As part of the National Junior Scholar Athlete Award’s application process, each player was prompted to write a personal essay, answering the question, "In 500 words or less, how have you used the lessons you have learned on the tennis court in the classroom and in your life?"

In an excerpt from his essay, Horneffer wrote: "During a tennis match, one is constantly forced to make decisions: what shot to hit, where to serve, when to approach. Although I may not always make the right decision, I have learned to evaluate situations quickly, think critically and take action. I have found that these skills are applicable to countless situations in everyday life. When I helped tutor inner-city Milwaukee students through our National Junior Tennis and Learning program, sometimes I found that my first method of explaining things didn’t work, and I would have to figure out another way to connect. In computer programming, my initial programs rarely are successful; but by thinking logically and progressing through a number of strategies, I typically find a solution."

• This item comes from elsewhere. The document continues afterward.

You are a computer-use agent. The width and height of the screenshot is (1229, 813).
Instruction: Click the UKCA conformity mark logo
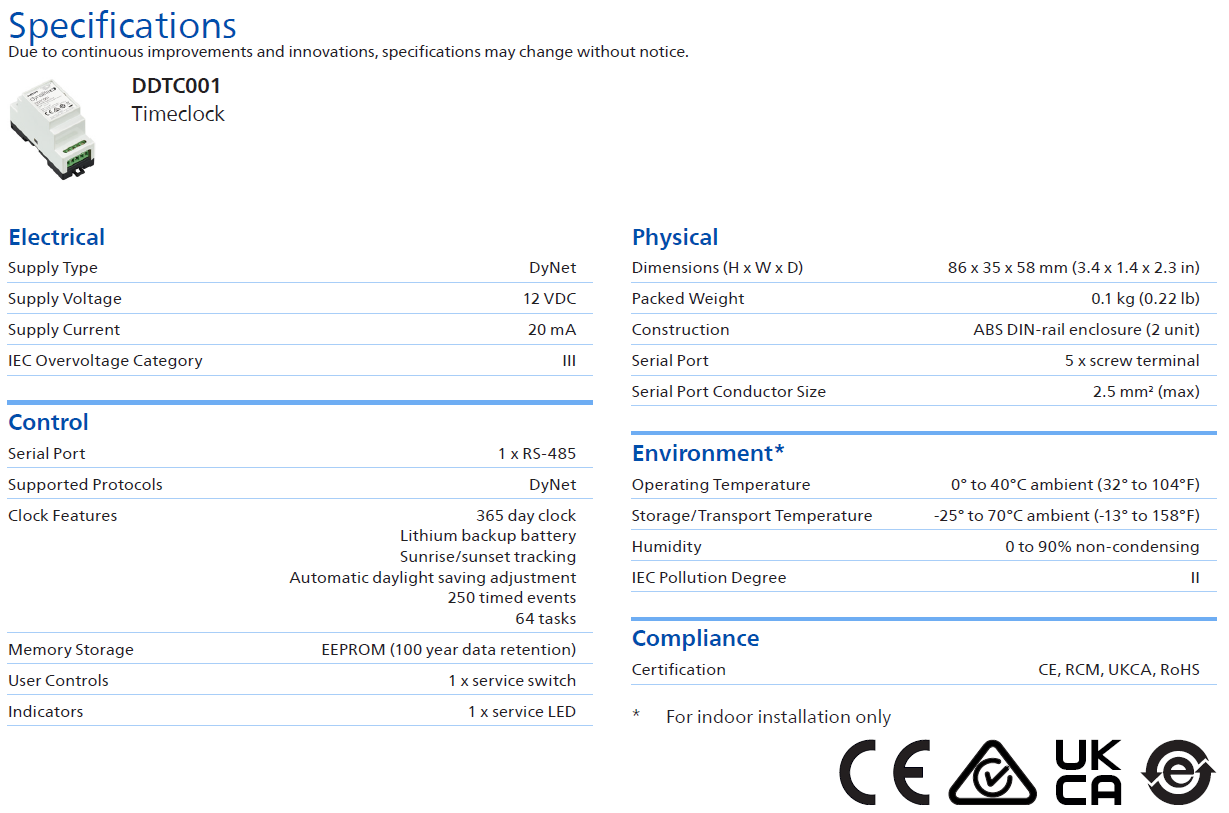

In her essay, Milunovich wrote: "I realized I was obsessed with tennis when I was asked the name of my biology partner and replied with the name of my doubles partner. … The concentration required by tennis encourages me to live in the moment. The same attention to detail helps when translating Latin passages or solving quadratic equations. Conversely, school benefits my playing because tennis is math and physics. I bisect the angle when I move to the ball and use Bernoulli's Principle – more commonly known as topspin – for my powerful forehand. … Preparing for matches means honing my skills and scouting opponents. Getting ready for tests includes reviewing material but also having a sense of what the teacher wants – teachers can be scouted, too! … The euphoria and disappointments I've felt in wins and losses occur in my non-tennis life, as well. Just as I need to keep an even keel in matches and bounce back from tough losses, so have I learned perspective and persistence in my daily life."